Because of Munich’s geographical position close to the Alps, it was affected by the glaciation of this mountain range during the Pleistocene. During the last two Glacial Periods—the Riss- and Würm-Glaciations around 130,000 and 11,000 years ago—the glacier’s moraines transported a lot of rocks, stones, gravel, and sediment from the Alps northwards, and thus formed the landscape of present-day Munich. A flat and gravelly landscape with some small hills and terraces—the so-called “Munich gravel plain”—was created. The rocks and stones that came from the calcareous Alps were easily eroded by forces like wind or rain. Wind also deposited the fine eroded sediment further north—especially to an area that is now a high terrace located between Ramersdorf and Ismaning in the eastern part of contemporary Munich. This created a thick layer of sediment on the terrace known as the loess-layer. Weathering of those sediments—the influence of temperature and, in this case especially, precipitation over the years—turned the loess into a special type of soil called loam. So, over thousands of years, a layer of loam (termed the Lehmzunge) up to four meters thick, two to three kilometers wide, and fifteen kilometers long was created in the middle of what is now Munich.
This loam layer was an enormous resource of building material and became important for the first time after a large fire in Munich in 1327, following which, in 1342, the Emperor Ludwig der Bayer mandated that all houses in the city of Munich had to be covered with clay bricks. More and more clay brickworks were built. In 1475, one could count 60 brickworks, mainly in the city districts of Haidhausen, Oberföhring, and Daglfing, which were small towns on the outskirts of Munich back then.
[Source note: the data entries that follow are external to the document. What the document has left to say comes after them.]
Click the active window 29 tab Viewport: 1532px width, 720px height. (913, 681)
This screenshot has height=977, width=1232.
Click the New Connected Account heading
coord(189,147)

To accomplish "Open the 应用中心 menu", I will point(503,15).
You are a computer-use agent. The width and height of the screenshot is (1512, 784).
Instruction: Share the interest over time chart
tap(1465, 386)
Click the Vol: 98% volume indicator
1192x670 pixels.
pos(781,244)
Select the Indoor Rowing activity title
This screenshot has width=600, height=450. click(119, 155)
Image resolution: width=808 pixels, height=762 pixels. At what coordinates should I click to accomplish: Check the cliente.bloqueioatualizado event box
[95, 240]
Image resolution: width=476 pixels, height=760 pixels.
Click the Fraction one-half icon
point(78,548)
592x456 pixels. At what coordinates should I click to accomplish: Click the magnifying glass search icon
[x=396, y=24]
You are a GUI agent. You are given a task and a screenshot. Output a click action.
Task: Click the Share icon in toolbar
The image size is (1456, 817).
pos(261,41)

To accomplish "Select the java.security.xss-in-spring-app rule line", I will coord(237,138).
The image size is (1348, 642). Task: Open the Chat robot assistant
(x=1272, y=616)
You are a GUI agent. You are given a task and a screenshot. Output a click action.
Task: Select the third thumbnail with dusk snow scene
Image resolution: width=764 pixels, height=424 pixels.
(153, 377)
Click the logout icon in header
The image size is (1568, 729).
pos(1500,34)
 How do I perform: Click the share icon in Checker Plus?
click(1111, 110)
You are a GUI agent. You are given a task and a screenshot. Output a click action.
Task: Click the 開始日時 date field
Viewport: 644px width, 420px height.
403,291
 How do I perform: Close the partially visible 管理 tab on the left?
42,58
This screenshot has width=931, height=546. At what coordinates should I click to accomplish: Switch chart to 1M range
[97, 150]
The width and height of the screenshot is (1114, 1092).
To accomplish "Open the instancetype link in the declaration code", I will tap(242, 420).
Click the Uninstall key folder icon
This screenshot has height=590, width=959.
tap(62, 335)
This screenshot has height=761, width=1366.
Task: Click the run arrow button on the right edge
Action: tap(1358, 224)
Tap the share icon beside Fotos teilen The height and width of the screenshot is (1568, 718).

From then on, the trade with clay bricks and wood (to burn the clay bricks) was part of the economic interaction between Munich and its surrounding towns and it laid the foundation for Munich’s growth and development—not only by providing building material for the city to grow, but also regarding the functioning and structure of the economy and society.
Despite this development, most of the loamy area remained farming land until about 200 years ago. With the end of the manorial system in 1848, farmers had the right to freely dispose of their land, and a lot of them sold their fields to loam businessmen—known as Ziegelbarone or Loambarone. More and more brickworks were set up on the loamy high terrace, first in Haidhausen and then later on in Ramersdorf, Berg am Laim, and Zamdorf.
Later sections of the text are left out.